Coincidenza, sfortuna o punizione?
“Nel 2008 trovai un ingaggio nella seconda squadra della Saunier Duval, una Continental riservata ai giovani, sei-sette vittorie in corse minori Svizzera e Francia, poi il team fu coinvolto nel doping di Riccò e Piepoli al Tour, noi corridori sembravamo appestati, il team manager Mauro Gianetti (quello attuale di Tadej Pogacar, nda) sparì, mai più sentito, e la promessa di essere promosso alla prima squadra svanì. Nel 2009 trovai un altro ingaggio, una nuova squadra francese con base a Montecarlo, sponsor canadese e la missione di opere umanitarie (pozzi) in Africa, ma una mattina, durante il primo raduno a Saint-Raphael, in Costa Azzurra, ci comunicarono che non esistevano coperture economiche ed eravamo tutti liberi”.
Poi?
“Muratore, magazziniere, fino a responsabile del settore logistica, qui dall’autunno 2011 alla primavera 2022, da allora mi occupo della logistica per le Officine Mattio, dove si costruiscono biciclette italiane al 100 per cento. Un ritorno alla mia passione e anche alle mie radici. Nonno alpino, papà fondista e scialpinista, i miei fratelli campioni di corsa in montagna e campestre, io nato a Rore, 150 abitanti, frazione di Sampeyre, Valle Varaita, Piemonte, Occitania, la strada che sale o che scende, le montagne che respiri e abiti, che stanno fuori ma anche dentro di te. E le mie montagne non le ho mai perse di vista. Anche adesso, se posso, quando posso, pedalo. Esco da casa, a Piasco, e in una cinquantina di chilometri – non si può sbagliare – arrivo sul Colle dell’Agnello. E in vacanza io, mia moglie e le mie due figlie, Vittoria di 16 anni e Agnese di 13, pallavoliste, saltiamo sulle bici e pedaliamo. In autonomia”.
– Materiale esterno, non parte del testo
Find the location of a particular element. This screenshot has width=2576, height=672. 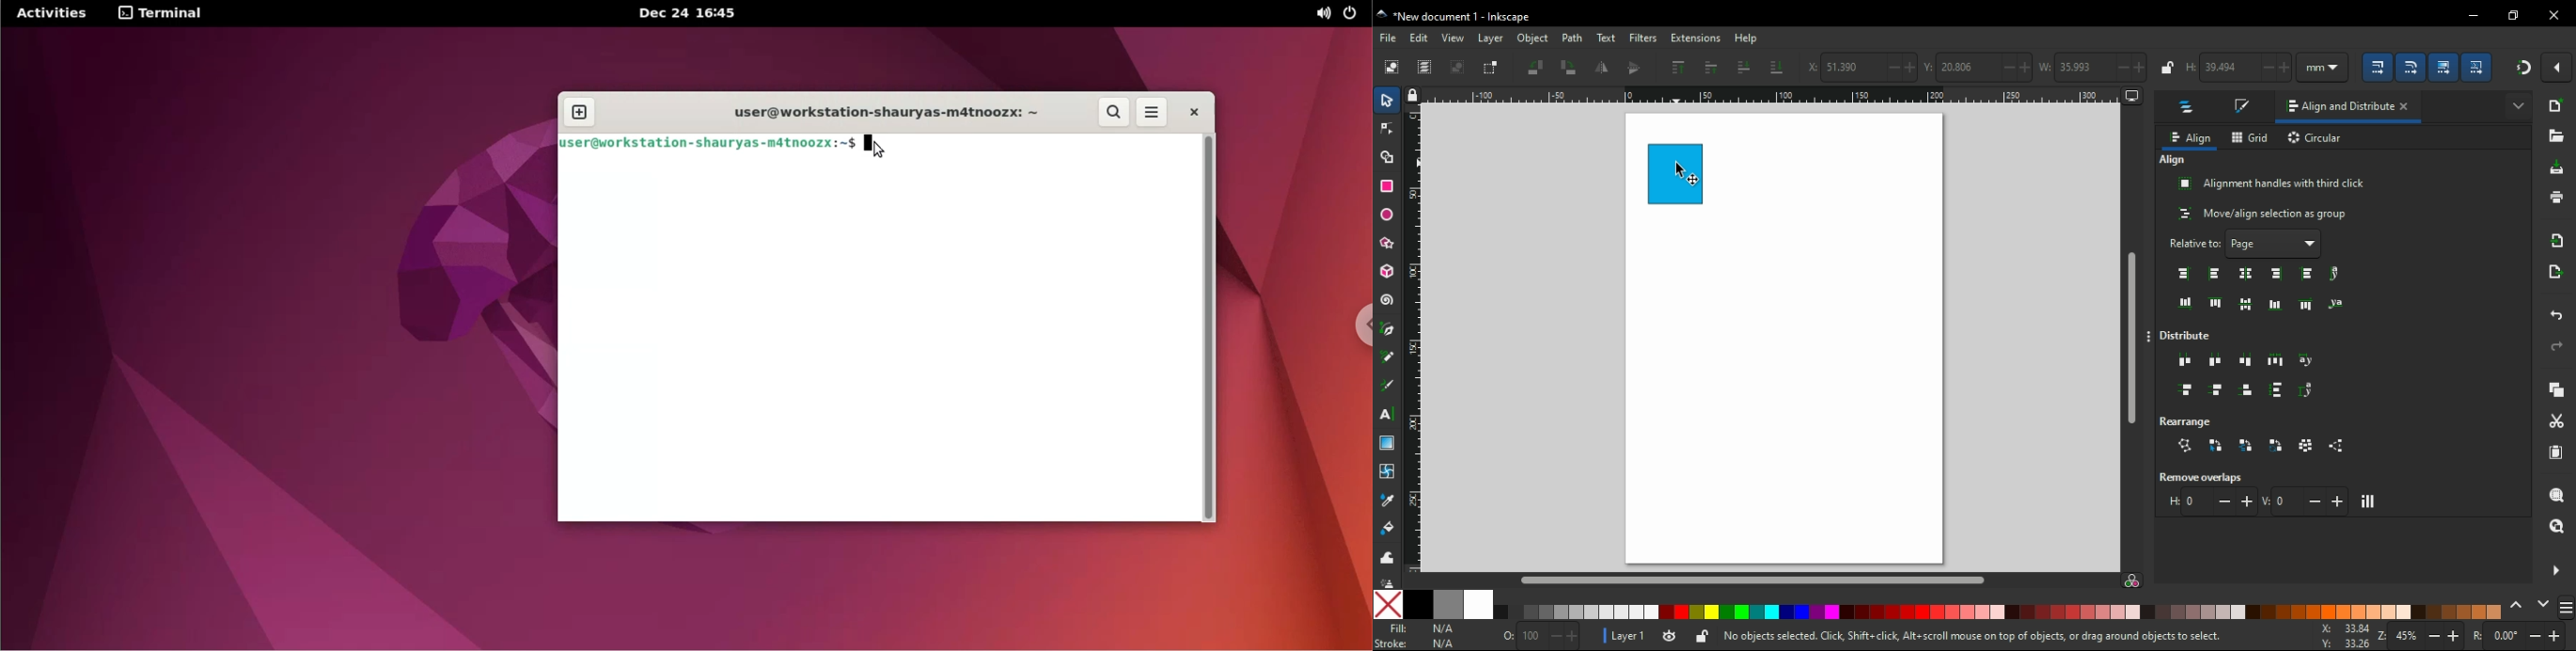

selected object unlocked is located at coordinates (1703, 636).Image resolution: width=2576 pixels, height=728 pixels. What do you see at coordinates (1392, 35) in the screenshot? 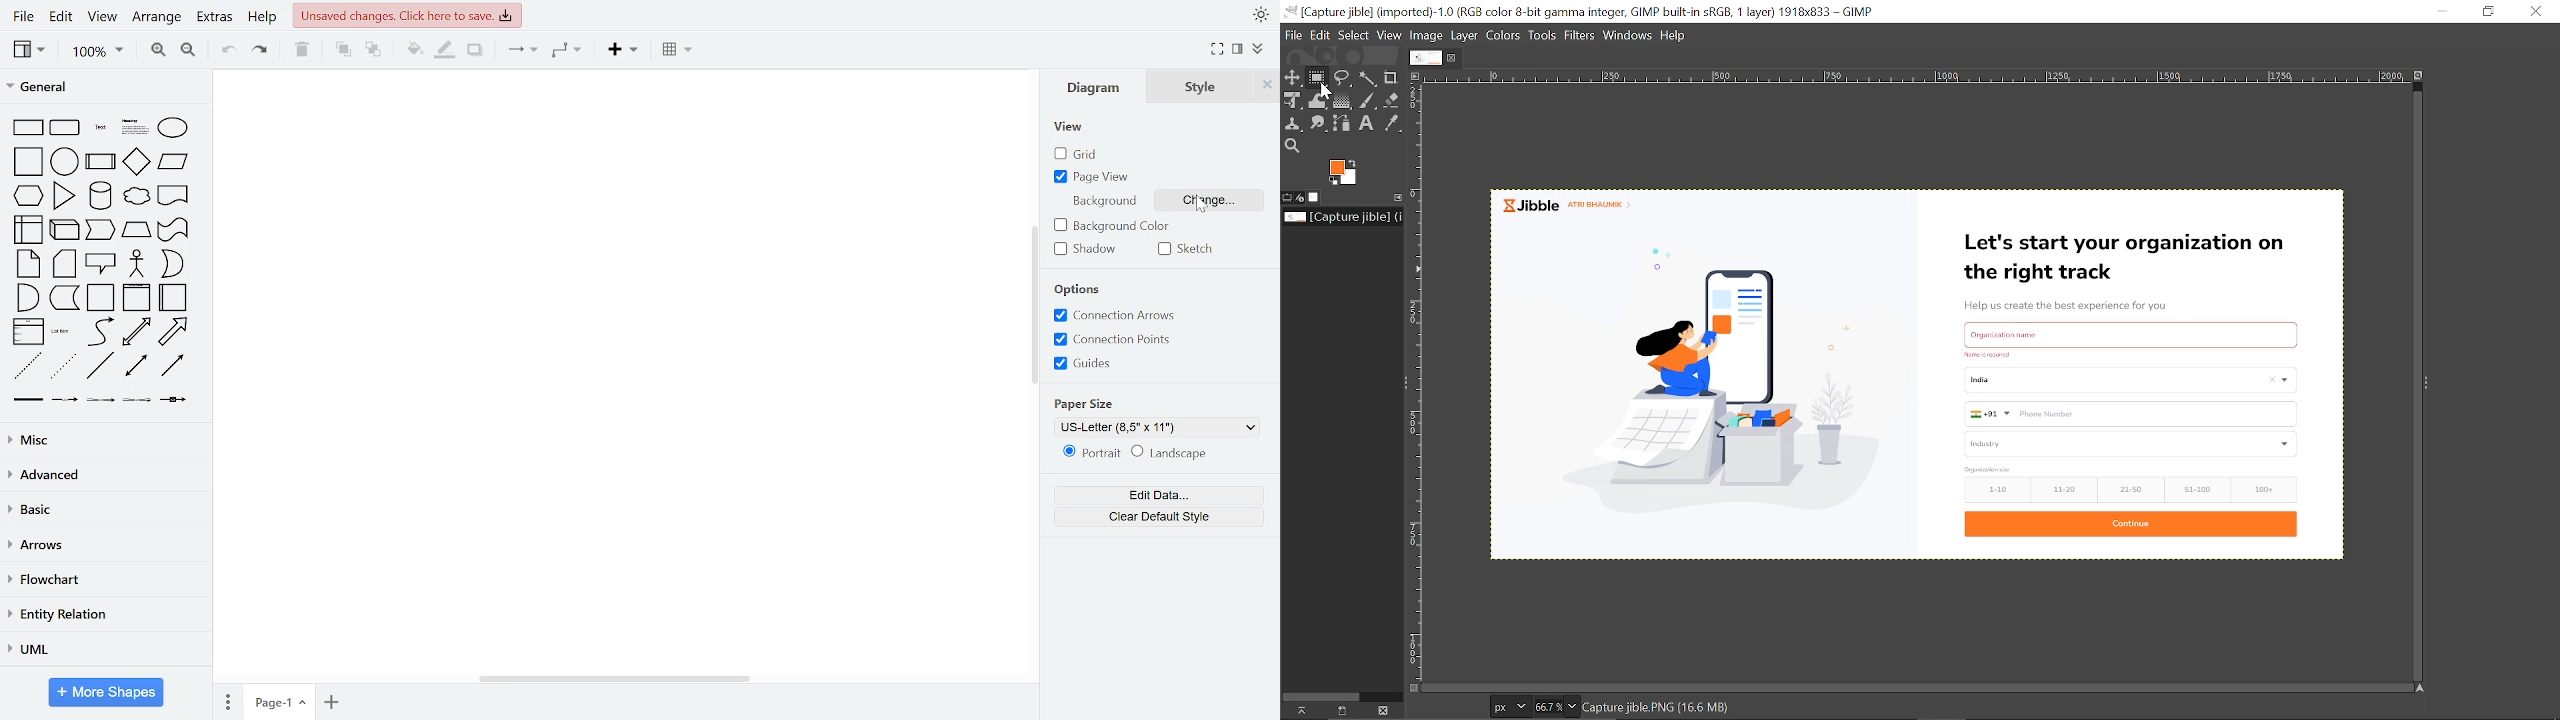
I see `` at bounding box center [1392, 35].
Miculà, mai pensato: se non avessi scritto quella lettera…
“Mai. Questione di pelle, anima, coscienza. Non fui mai avvicinato, non mi fu mai proposto doping. Ma se avessi avuto intenzione, non sarebbe stato difficile. Invece ho sempre voluto starmene alla lontana. Volevo capire com’era il ciclismo, lo capii, non ho rimpianti o rimorsi, non ne ho mai fatto una malattia”.